Michael Nyman_detail
The Jury of the Kilar Award granted the award to the British artist for his ability to create musical metaphors, helping the spectator to read between the lines.

Attention to ethics and traditions of composing art, the originality of the musical language, creative versatility, technical mastery, legibility and autonomy of soundtracks – are the main criteria of choosing the winner of the Kilar Award. The British composer Michael Nyman, who composed the scores for Jane Campion’s three-time Oscar winning film The Piano, will be the fourth winner of this prestigious award in its history. Nyman will receive the statuette in Katowice on the 29th May 2018, at the inaugural concert of the 11th Film Music Festival in Krakow.

The Wojciech Kilar Award has been funded by the Mayors of Krakow and Katowice in recognition of the achievements in world film music and having in mind artists who – following the patron of the award – have remained faithful to traditional art of composition. ”We nominate the artists who – like once Wojciech Kilar did – put film music on an equal footing with autonomous works, devoting much attention and brining a focus to it. The establishment of this award has three goals. The first is to pay tribute to the great composer, the second to honour original creators whose work draws inspiration from folk and national traditions, and the third is cooperation between Krakow and Katowice in the field of culture and film” – says Robert Piaskowski, Artistic Director of the Film Music Festival.
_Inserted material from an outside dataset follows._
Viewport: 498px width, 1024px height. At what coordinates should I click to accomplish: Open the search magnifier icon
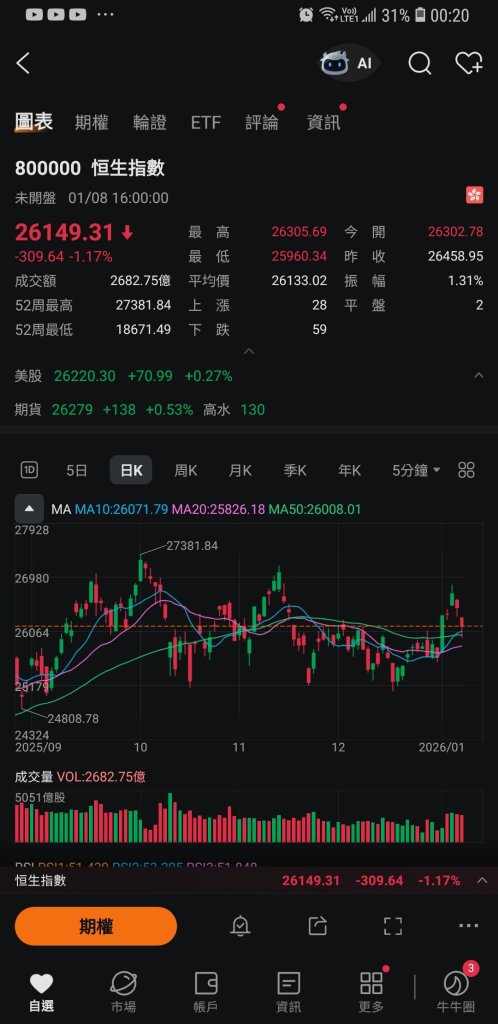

The first winner of the Wojciech Kilar Award (2015) was the Oscar-winning American composer of music for Frida, Elliot Goldenthal. In the year that followed, the award went to the French composer Alexandre Desplat – the author of the Oscar-winning soundtrack for Grand Budapest Hotel. In 2017 the statuette went to Howard Shore – three times Oscar winner (The Lord of the Rings) and a Golden Globe winner, who composed nearly a hundred soundtracks for various genres of films.

In 2018 the Kilar Award will go to Michael Nyman – a British composer, musicologist and pianist, the author of around eighty film scores, symphonic and chamber music works, operas and music to do videogame Enemy Zero. Nyman graduated from the Royal Academy of Music (composition, piano) and King’s College (musicology) in London. He started his career from musical criticism and research on Romanian folk music. He also took interest in John Cage’s music and its impact on music by contemporary composers. In 1974 he published his conclusions in the work titled Experimental Music Cage and Beyond. As a composer he is particularly fond of opera – among his most famous titles there are The Man Who Mistook his Wife for a Hat 1986u, as well as Facing Goya from 2000 and Man and Boy: Dada from 2003.

He debuted on the silver screen in the 1970s. Almost immediately he started regular cooperation with the famous post-modernist director Peter Greeneway. What history of the cinema owes to Nyman is the introduction of minimalism to film music – the composer first used this term as early as 968, in the article titled Minimal Music, published in the British magazine The Spectator. According to the Polish musicologist Anna G. Piotrowska, this type of music was to ”help personalisation of the content”. During his fifteen-year collaboration with Greenaway, Nyman created a model of the film score based on traditional elements of composition language combined with modern music style with great mastery. His soundtracks to such masterpieces of post-modernist cinema as The Cook, the Thief, His Wife & Her Lover (1989) or The Drowning with Numbers (1988) is based on the simplicity of consonance, regular rhythms and persistent repetitiveness of one musical motif. The composer gained the greatest popularity for his minimalist soundtrack, composed in 1993 for the historical drama The Piano directed by Jane Campion. The record with the soundtrack for The Piano sold in three millions of copies.

The Jury of the Wojciech Kilar Award chose and honoured Michael Nyman for the originality of his film music, both strictly connected with the plot and opposing the picture and discovering the meaning and sense that are invisible on the screen and unheard in dialogues. The members of the Jury appreciated his approach to musical tradition. ”His research on folk songs is similar as the worship of and respect to heritage typical of the patron of the award Wojciech Kilar; they show that the roots of music can be a great source of inspiration and emotions. Nyman shows a deep understanding to the complexity of the world and art, which at the same time allows to translate it into the most universal language of all – the language of music” –we can read in the justification of the Jury’s decision.

The fourth winner of the Wojciech Kilar Award in its history will be a guest of honour of the 11th Film Music Festival in Krakow, which is going to be held from the 29th of May to the 5th of June 2018. He will receive the award at the inaugural gala of the festival in the NOSPR concert hall in Katowice. The programme of that evening will include Nyman’s suite from The Piano, with the composer at the piano.